[TRECHO]:
Notícias | 28 de fevereiro de 2012 17:48

Amaerj apresenta “Segredos de Sangue” do juiz Aylton Vasconcellos, nesta segunda (5)

O juiz Aylton Cardoso Vasconcellos vai tornar público seus “Segredos de Sangue”, nesta segunda-feira (5 de março), no auditório da Amaerj, em coquetel de lançamento com início às 17h30. O título, a ser publicado pela editora Multifoco, é sua estreia na ficção literária. Formado pela Uerj, em 1999, ele conta que começou a escrever este romance policial – o primeiro de uma trilogia –, há cerca de 10 anos. Desde então, o autor viveu muitas aventuras até retomar seu projeto pessoal: foi procurador federal, procurador da Fazenda Nacional, ingressou na magistratura, em 2005, e concluiu seu mestrado em Direito Processual, pela mesma Uerj, no ano seguinte.

Foto: Amaerj

Admirador de Dostoiévski, o juiz Aylton revela que somente após ser transferido para a Vara Única de Arraial do Cabo, na Região dos Lagos, onde está atualmente, que conseguiu retomar para valer o desenvolvimento de sua obra. Além do clássico autor russo, ele se diz admirador de três autores em particular: Miguel de Cervantes, Alexandre Dumas e Sir Arthur Conan Doyle, este, criador do célebre Sherlock Holmes e considerado o pai das novelas policiais. Não é surpresa, portanto, que o escritor Aylton Vasconcellos tenha optado pelo gênero policial para contar a história de Carlos, um detetive particular que começa a investigar o misterioso assassinato de Frei Michel, um sacerdote que dirigiu o orfanato onde ele foi abrigado em sua infância. Durante as investigações ele enfrenta diversos perigos, fazendo o leitor viajar pelo estado do Rio e um pouco pela França. Entretanto, além dos fatos ligados à morte do sacerdote franciscano, acaba descobrindo segredos desconcertantes sobre o seu próprio passado e o de sua família. Daí os “segredos” do título.

| Livro do juiz Aylton Vasconcellos, que será lançado hoje, ganha destaque em coluna da ConJur

Casado há 12 anos com a advogada Carla, que conheceu ainda na faculdade de Direito, o juiz Aylton fala, nesta entrevista exclusiva, sobre a influência da literatura no seu modo de ver o mundo e de julgar.

O ministro do STJ Luis Salomão afirmou que a literatura o ajuda a julgar melhor. O sr. concorda?

[DADOS FORNECIDOS]:

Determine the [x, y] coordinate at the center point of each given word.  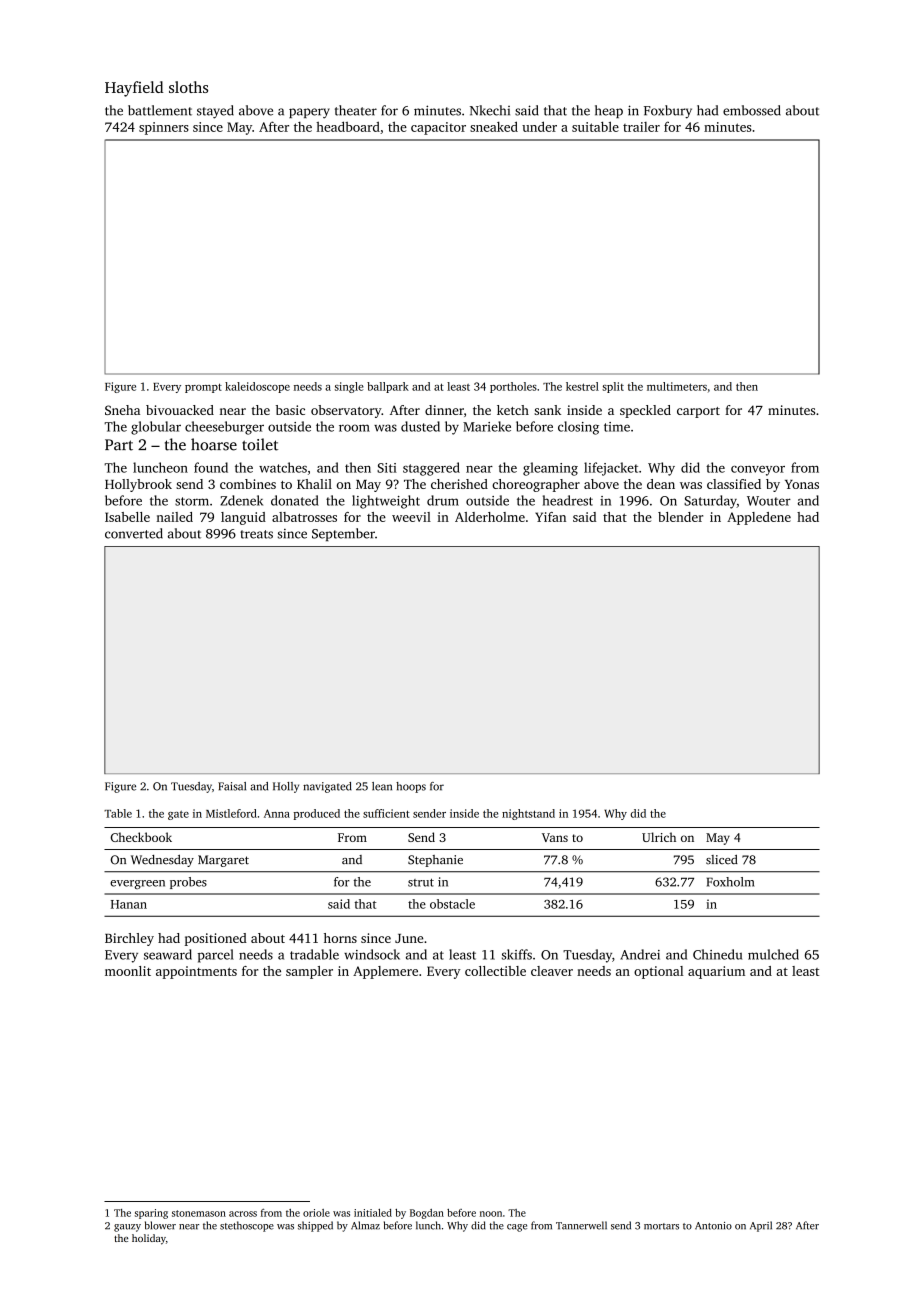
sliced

[TAREFAS]:
1. Edite a notícia sobre o livro do juiz: escreva de novo tudo desde "Casado há 12" até "e de julgar.", trocando "advogada" por "professora".
2. Retome a notícia sobre o livro do juiz e continue o texto a partir do ponto em que ele termina.

[RESPOSTAS POR TAREFA]:
1.
Casado há 12 anos com a professora Carla, que conheceu ainda na faculdade de Direito, o juiz Aylton fala, nesta entrevista exclusiva, sobre a influência da literatura no seu modo de ver o mundo e de julgar.

2.
Esse comentário é muito pertinente. De fato, a literatura te leva a conhecer melhor o ser humano. Quando você lê ficção e tem acesso à psicologia dos personagens, você consegue algo muito difícil de obter em um texto técnico ou científico, que é colocar-se no lugar daquela pessoa, acessar os pensamentos e sentimentos daquela pessoa. Isso vai, sem dúvida, ajudar qualquer pessoa a fazer um julgamento melhor. E não só um juiz. Afinal, todos julgam instintivamente o tempo inteiro, sobre a atitude dos outros, das próprias… A leitura vai somar à sua experiência pessoal a de várias outras pessoas. Você fica muito mais humano, consegue entender melhor a motivação das pessoas, aquilo que está por trás de suas ações, ficando mais imune ao instinto de rotular as pessoas e suas condutas.

Antes de entrar no universo do Direito, que leituras contribuíram na sua formação?

Vou citar de cabeça, sem estabelecer ordem de importância. Um dos autores que eu mais admiro é Sir Arthur Conan Doyle, autor do célebre Sherlock Holmes. No meu romance faço até uma citação em homenagem a ele. Conan Doyle teve uma importância enorme ao ajudar a consolidar a linha de investigação científica, mas também por ter construído personagens interessantíssimos. Outro é Alexandre Dumas, mais conhecido como autor de aventuras (Os três mosqueteiros, O conde de Montecristo), mas que criou, também, personagens muito ricos, além de ter feito, na sua época, uma crítica muito forte ao sistema político vigente. Por fim, cito o russo Dostoiévski, por quem tenho uma admiração extraordinária, e é um dos maiores escritores da literatura universal. Na nossa área do Direito, ele é mais conhecido pelo romance “Crime e Castigo”. Dostoiévski talvez seja o autor que tenha feito com mais profundidade a análise do ser humano. Nessa obra especificamente, ele consegue criar um protagonista que é um assassino…

E consegue fazer com que o leitor sinta empatia por ele…

Exatamente. E o livro começa com o crime. Não há surpresa alguma. O drama enfrentado por ele, a culpa e como ele lida com aquilo, é de um valor inestimável. Pelo que me recordo, este livro foi muito divulgado no Brasil pelo jurista Clóvis Bevilacqua.

Em que a experiência em uma comarca do interior tem contribuído para o seu lado escritor?

Ela me proporciona a oportunidade de ter um contato humano que eu não teria em um grande centro urbano. Em função, também, da grande variedade de assuntos a que somos submetidos, pelo fato de a vara única exigir uma competência múltipla, a gente trava contato com o drama humano em todas os seus aspectos.

Algum aspecto do seu romance saiu dessa matéria-prima, digamos assim?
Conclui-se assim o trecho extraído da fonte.